Bakanlar Kurulu’nun parlamentodan seçilemez hale geldiği, görev sürelerinin tek adamın inisiyatifine bırakıldığı teknokrat hükümet sistemi ve Meclisin işlevsizleştirilmesi bu sürecin önemli görünümlerinden biridir. Egemen siyaset baştan aşağı kayyımlaştırma modeliyle örgütlenmekte ve ülke böyle yönetilmektedir.
PARTİMİZ KEYFİ OLARAK SEÇİM DIŞI BIRAKILDI
YSK ve Yargıtay’ın keyfi yorumlarının sonucu olarak partimizin de içinde yer aldığı bazı muhalif siyasi partiler 31 Mart yerel seçimlerinin dışında bırakılmıştır. Partimiz 41 ilde yasanın öngördüğü biçimde örgütlenmesini sağladığı halde seçim yasasında yer almayan gerekçeler ileri sürülerek bu sürecin dışına atılmaya çalışılmaktadır. Seçim dışı bırakma tutumu İstanbul Büyükşehir adaylığı açıklanan Binali Yıldırım’ın Anayasa gereği Meclis Başkanlığından istifa etmesi gerekirken buna yanaşmaması ki, partisi ve iktidar tarafından desteklenmesindeki hukuksuzluğun devamından başka bir anlama gelmez. Aynı hukuksuzluk, ne pahasına olursa olsun seçimleri kazanmayı önüne hedef olarak koymuş iktidarın sahte ve hayali seçmen kayıtları ile ilgili tutumuyla da örtüşmektedir. Yerel seçimlerin kazanılması için yapılacakların sınırını yasa değil keyfiyet belirlemektedir.
Adaletsiz, hukuksuz ve gayrı nizami koşullarda yürütülen seçimlerle ilgili olarak partimizin Genel Yönetim Kurulu bir değerlendirme yaparak alacağı tutumu belirlemiştir. 3. Havalimanı, İZBAN, MAKEL, Flormar, İZENERJİ, Kütahya, Gümüşhane maden işçilerinin de kanıtladığı gibi, işçi sınıfı ve emekçilerin hak gasplarına karşı sessiz kalmayacaklarını ilan ederek demokrasinin seçimlerden ibaret olmadığını göstermişlerdir.

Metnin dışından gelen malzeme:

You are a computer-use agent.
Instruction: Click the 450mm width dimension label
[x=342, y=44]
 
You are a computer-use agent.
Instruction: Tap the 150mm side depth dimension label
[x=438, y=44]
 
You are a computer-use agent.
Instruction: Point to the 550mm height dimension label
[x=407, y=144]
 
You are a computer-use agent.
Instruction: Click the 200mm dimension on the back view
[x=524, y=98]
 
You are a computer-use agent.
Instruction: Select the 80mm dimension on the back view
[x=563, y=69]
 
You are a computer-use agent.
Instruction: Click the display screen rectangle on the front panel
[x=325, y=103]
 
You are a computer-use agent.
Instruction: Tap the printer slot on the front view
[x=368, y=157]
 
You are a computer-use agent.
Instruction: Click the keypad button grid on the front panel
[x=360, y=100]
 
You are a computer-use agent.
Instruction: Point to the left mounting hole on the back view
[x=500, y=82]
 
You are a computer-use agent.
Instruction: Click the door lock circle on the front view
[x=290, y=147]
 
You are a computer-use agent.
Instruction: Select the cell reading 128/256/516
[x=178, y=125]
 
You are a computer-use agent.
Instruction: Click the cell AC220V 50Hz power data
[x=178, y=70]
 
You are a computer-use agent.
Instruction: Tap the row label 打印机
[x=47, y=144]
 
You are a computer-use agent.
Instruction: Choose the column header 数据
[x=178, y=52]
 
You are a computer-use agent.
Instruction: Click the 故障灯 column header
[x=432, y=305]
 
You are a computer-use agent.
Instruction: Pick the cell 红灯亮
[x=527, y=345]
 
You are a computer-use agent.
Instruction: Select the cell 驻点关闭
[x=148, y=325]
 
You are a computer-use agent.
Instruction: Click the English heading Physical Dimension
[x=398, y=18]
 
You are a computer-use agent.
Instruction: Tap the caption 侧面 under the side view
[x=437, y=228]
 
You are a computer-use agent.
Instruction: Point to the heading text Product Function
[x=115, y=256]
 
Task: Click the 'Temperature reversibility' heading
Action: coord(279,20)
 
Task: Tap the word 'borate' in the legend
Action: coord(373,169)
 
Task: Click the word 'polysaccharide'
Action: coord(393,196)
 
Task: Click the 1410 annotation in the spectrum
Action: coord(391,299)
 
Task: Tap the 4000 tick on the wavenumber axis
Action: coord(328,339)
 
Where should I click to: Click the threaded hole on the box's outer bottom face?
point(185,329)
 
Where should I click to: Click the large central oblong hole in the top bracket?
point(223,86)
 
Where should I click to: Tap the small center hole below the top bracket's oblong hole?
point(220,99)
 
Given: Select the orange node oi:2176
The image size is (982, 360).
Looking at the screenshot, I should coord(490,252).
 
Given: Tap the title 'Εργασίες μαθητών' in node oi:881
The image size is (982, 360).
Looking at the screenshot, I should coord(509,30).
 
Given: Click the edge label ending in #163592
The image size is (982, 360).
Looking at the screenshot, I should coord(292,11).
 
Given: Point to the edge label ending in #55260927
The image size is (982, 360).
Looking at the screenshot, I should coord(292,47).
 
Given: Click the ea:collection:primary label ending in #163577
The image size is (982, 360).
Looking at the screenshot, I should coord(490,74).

Tersine seçim süreci demokrasi ve özgürlükler için verilen mücadelenin bir momenti bir parçasıdır.
Başlıca unsurlarını işçi sınıfı ve emekçilerin mücadelesinin, siyasi baskılardan canı yanan kesimlerin boyun eğmemek üzere gösterdikleri direnişler ve itirazların, Kürt halkının talep mücadelesinin oluşturduğu demokrasi ve özgürlükler mücadelesi seçim sürecini de belirleyecektir.
Her türlü istismar, hile ve propaganda imkanlarındaki eşitsizliğin belirlediği seçim sürecinde partimiz, tüm bu ağırlaşmış ekonomik ve siyasal sorunların başlıca sorumlusu olarak gördüğü “Tek adam yönetimi” ittifakının geriletilmesine yönelik bir çalışmanın yapılmasının öncelik olduğunu tespit etmektedir. Partimiz seçim sürecinde gerici iktidarı geriletmenin öncelikle emek demokrasi güçlerinin mücadele birliğiyle mümkün olacağını düşünmektedir. Öncelik bu ortak mücadelenin geliştirilmesindedir ve seçimleri de mücadele alanlarından, araçlarından biri olarak görür.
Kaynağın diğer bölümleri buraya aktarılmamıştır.